Friday, June 29, 2012

Renaissance Man's outfit

Image of the pattern cover.

I've been told that "men don't wear OUTFITS" , but what else do you call this?  My patterns are from Margo Anderson's Elizabethan Gentleman's Wardrobe, which you can find here:
I gave Roger a choice of pant silhouettes and he actually chose the pumpkin pants, stating that if he was going to wear a costume, he was going all out. Good on him!
The fabric is green velvet.  The doublet will be the one on the right, with a lot more trim but with hanging sleeves for temperature control.  The pumpkin pants will be green velvet backed with orange satin charmeuse and lined with cotton muslin  with orange charmeuse puffy underpants poofing out between the strips. Roger has already chosen his green and orange pheasant feathers combined with a grey ostrich feather for his cap. This year it'll be a flat cap because I'm not sure I'll have time to get heavy duty into millinery.  I already made his shirt, blogged here:

Note:  I'm particularly indebted to this site: , a source for much inspiration.

OK, it's now taken me days to unfold each page of the pattern to search for the proper pieces for the men's slops. Margo makes great patterns but there are so many pieces that finding what you need can be time consuming. I've decided that the canvass I have on hand will just have to work for these pants as the thought of yet another trip to Joanne's is killing me.
Last night I finally got down to cutting and actually sewed some seams. Oh, the progress! Before I got there, however, there were ADVENTURES IN DYEING. I stove-top dyed some muslin to use as the pant pane lining but I didn't agitate it enough and it came out blotchy. The next day I threw that and some undyed muslin in the machine, added a huge pot of boiling water to the machine's hot water and ran it through the agitator three times. Still splotchy, but different hues.  That's ok, the material will be used in different parts of the outfit and really won't be seen....much.
I cut out the base in canvass, the inner lining in white muslin, the panes in velvet, interfacing and dark green muslin for lining, and the orange charmeuse for the underlay that shows through the panes.  Next up will be adding the decorative trim.

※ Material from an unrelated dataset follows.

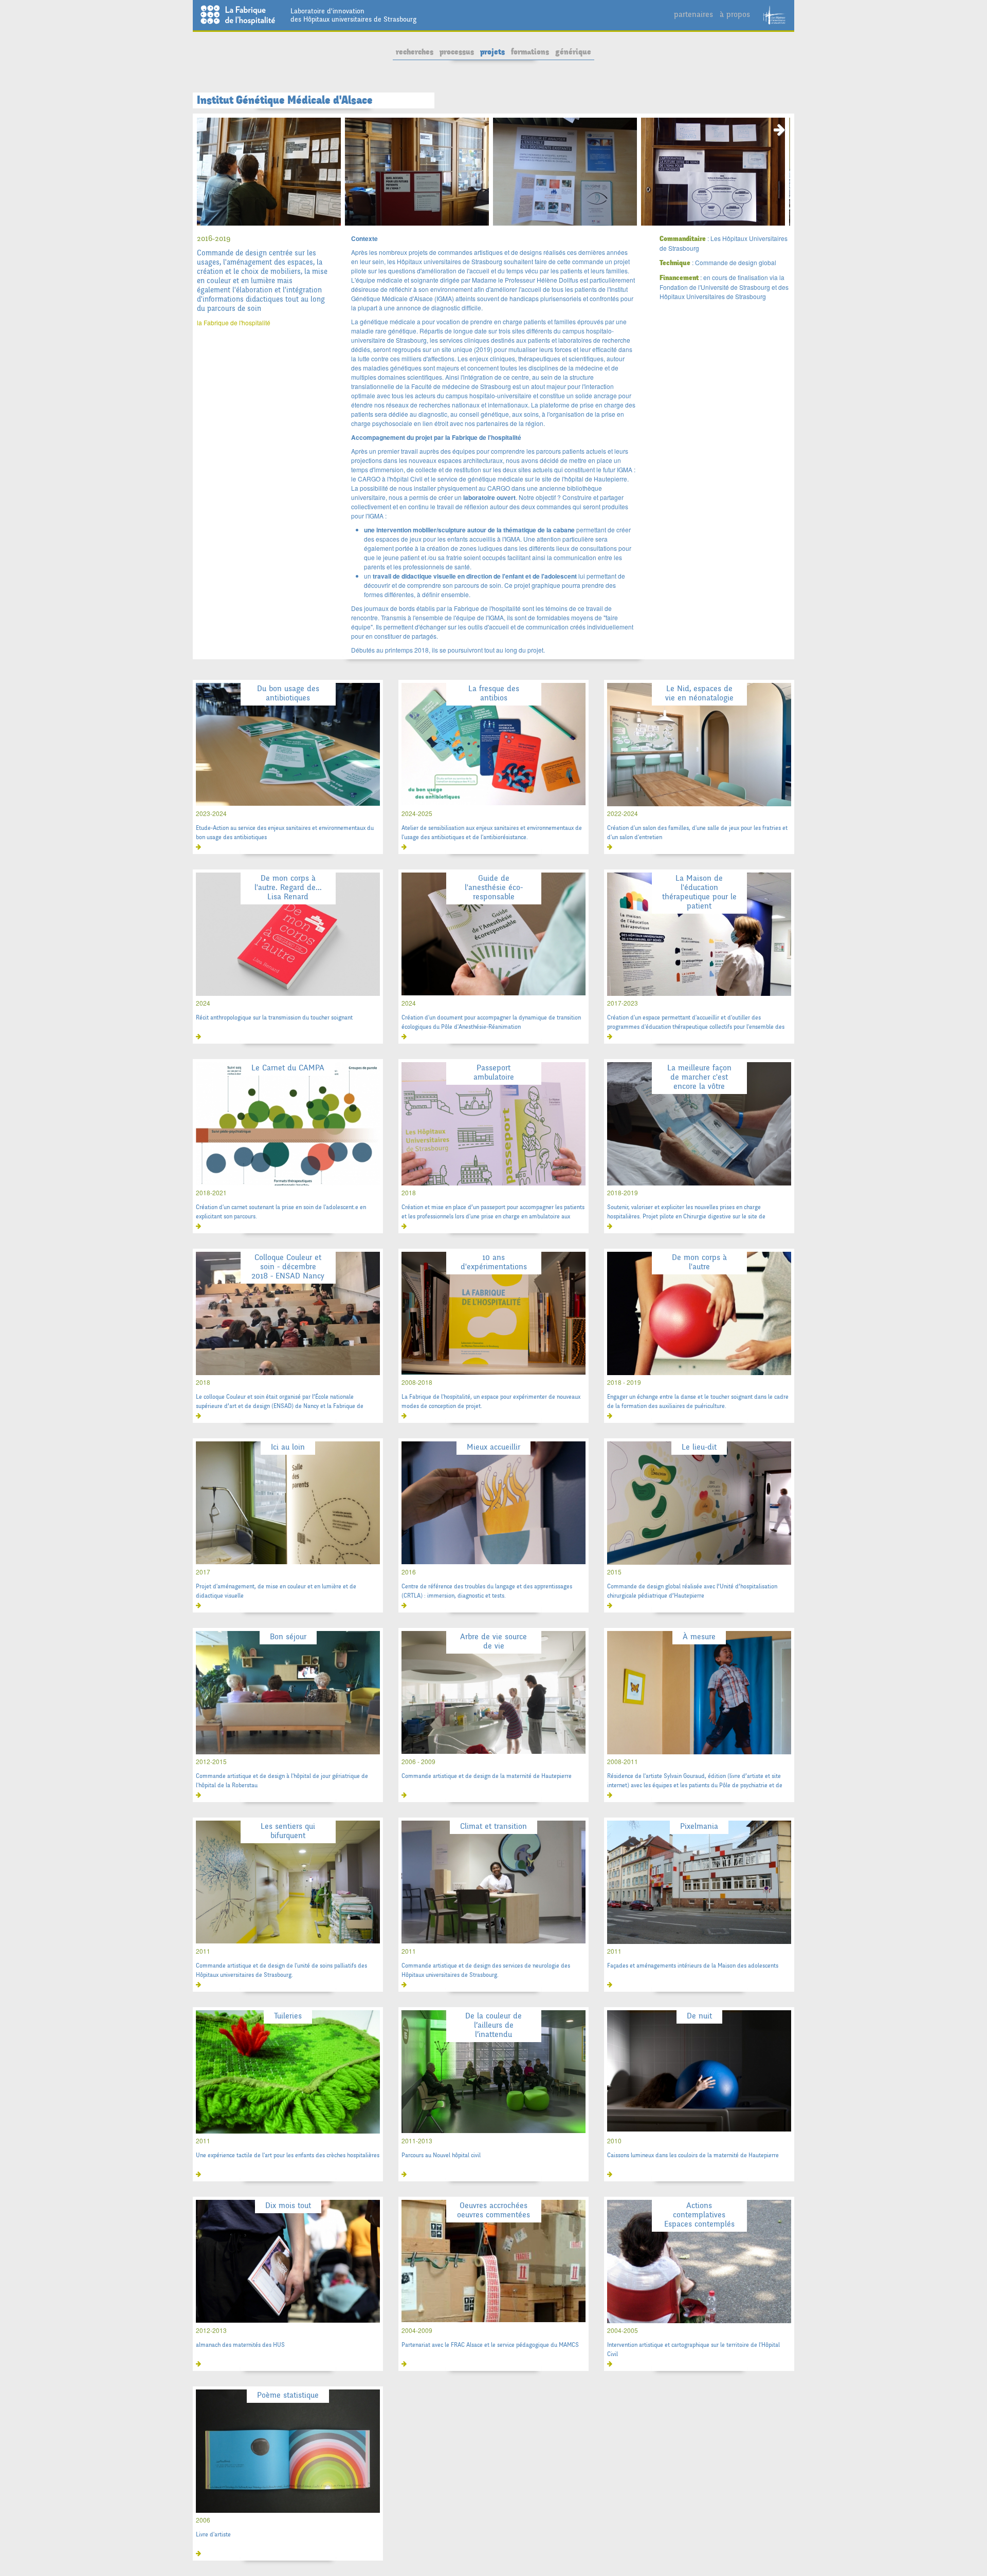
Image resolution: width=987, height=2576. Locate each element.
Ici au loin (288, 1447)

I cut the lining by tracing from the pattern. Then I cut the interfacing.  The instructions said to trim off excess to 1/8 inch. Well, my seam allowance is 5/8 so i said to myself" Why don't I just cut them less 1/2" on each side and I won't have to trim?"  Nice idea except I forgot I did that, then used the interfacing as the template for the velvet.  That's why my velvet is skinnier.  That's why I will have to either re-cut the velvet or cut another two panes. I think I will just cut two more panes, even though the lining will be a different shade of green I used it all up).  Oh, well....
And today I realized that I basted the center pieces incorrectly.  I was supposed to sew the outside seams together, turn them, THEN baste the remaining raw edges.  I realized that this morning as I was going over how to put it together in my head and realized I'd screwed the pooch messed up yet again. At least I won't have to re-cut.....That is two "Doh!" experiences in a row.

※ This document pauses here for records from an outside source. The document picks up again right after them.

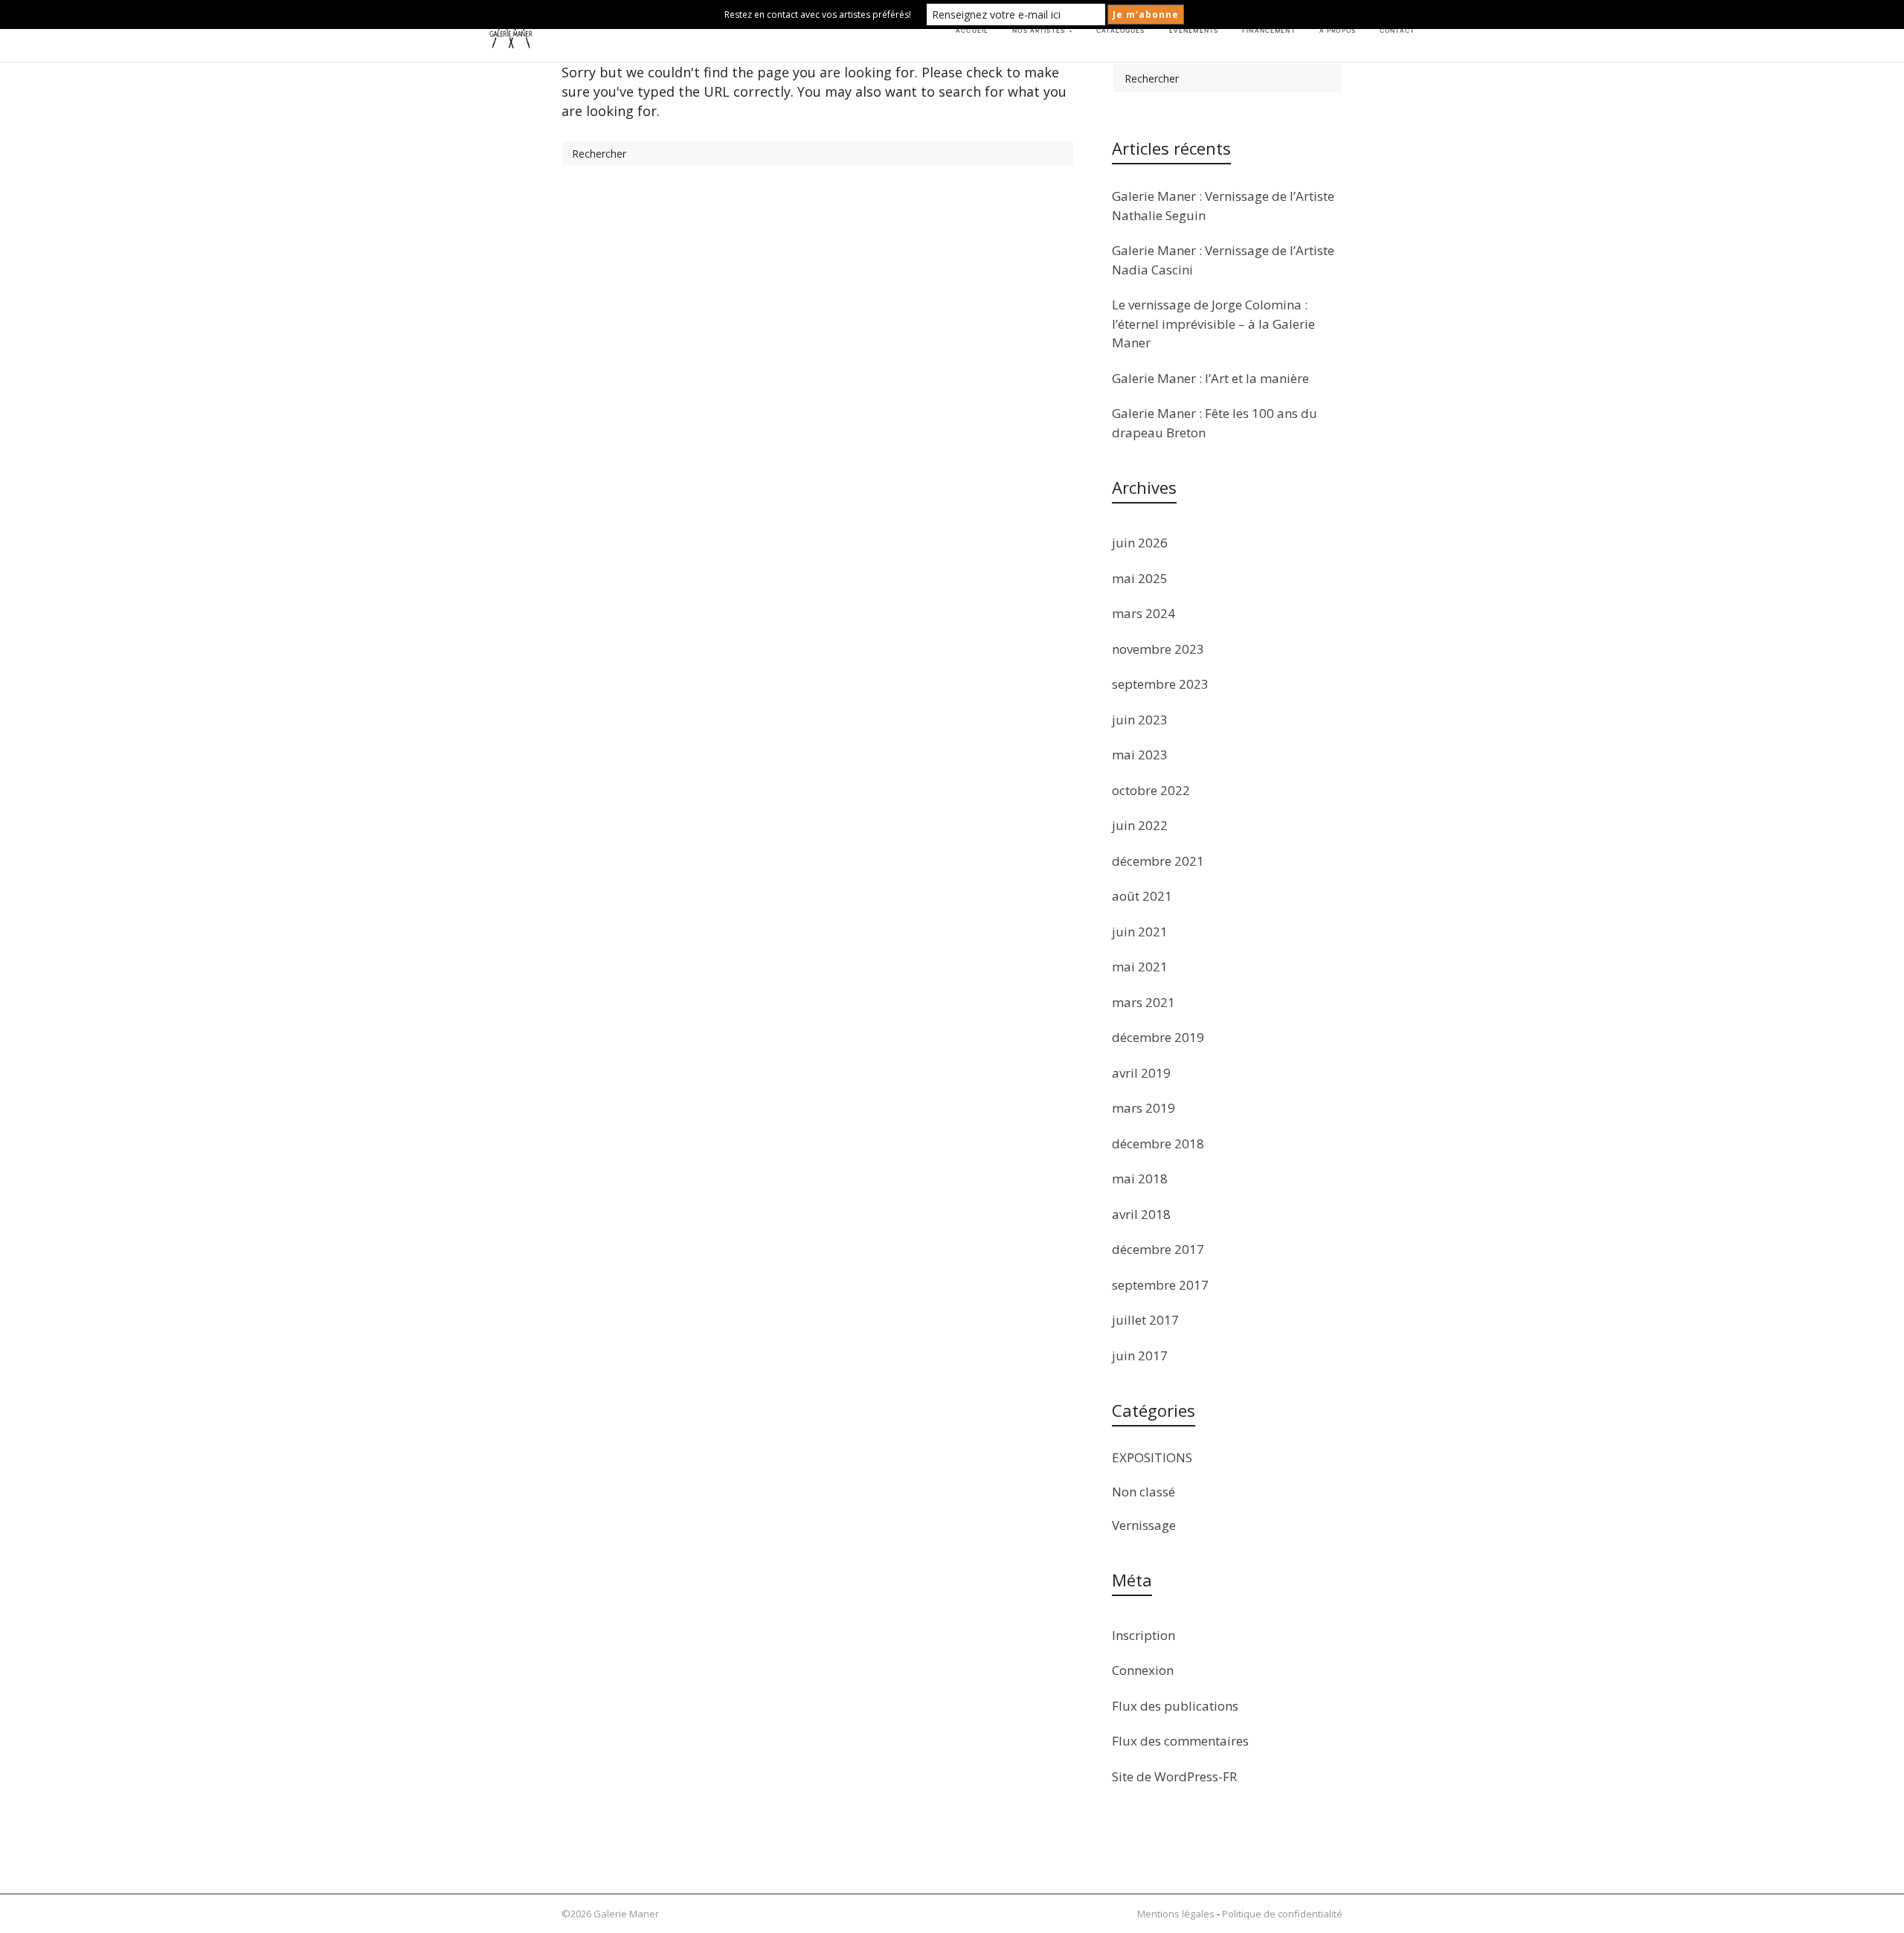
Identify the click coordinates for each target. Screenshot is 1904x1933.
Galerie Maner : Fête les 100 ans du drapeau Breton (1214, 423)
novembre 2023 (1158, 648)
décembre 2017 (1158, 1249)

Then THE DOG ATE MY HOMEWORK! Seriously, I came home to a masticated mass of pattern paper. That dang dog had MOVED A CHAIR in order to get up on it and get to the top of the dining room bureau to nab those pattern pieces.  I was too distraught to even look at what was damaged, I just gathered it all up and threw it in a box with a lid to be dealt with later. I'm not a fan of jig-saw puzzles and this will be a big one. Those patterns were expensive, Here are the decorated panes for the slops or pumpkin pants.  The panes go over the canvas base and charmeuse gathered overlay, then the overlay is stuffed with netting. The decoration is a 1 1/2' satin ribbon with gold 3/8" gold braid in the center, 3/16" gold looped braid on each side of the ribbon, and a looped green and gold braid next to the looped braid.  All in all, very fancy!

The pants are basted together and ready for the cannions.

Can I tell you how difficult it is to work with velvet? I'm doing everything I've read about, from using basting spray, hand basting, using a lot of pins, etc. and the velvet still crawls and wiggles all over the place.  I don't have a walking foot for my machine.  I've loosened the tension.  I sew a bit, release the pressure, sew a bit more and yet, I can't get it right.  It's not something you will be able to see unless you inspect closely, but there is not a perfectly straight seam anywhere on this garment.  I'm hoping the trim will distract the eye from the imperfections.  Of course, my boyfriend doesn't notice any of the mistakes and thinks these things are wildly funny. He even asked "Will these pants make my butt look big?" to which I answered with a resounding "Yes!"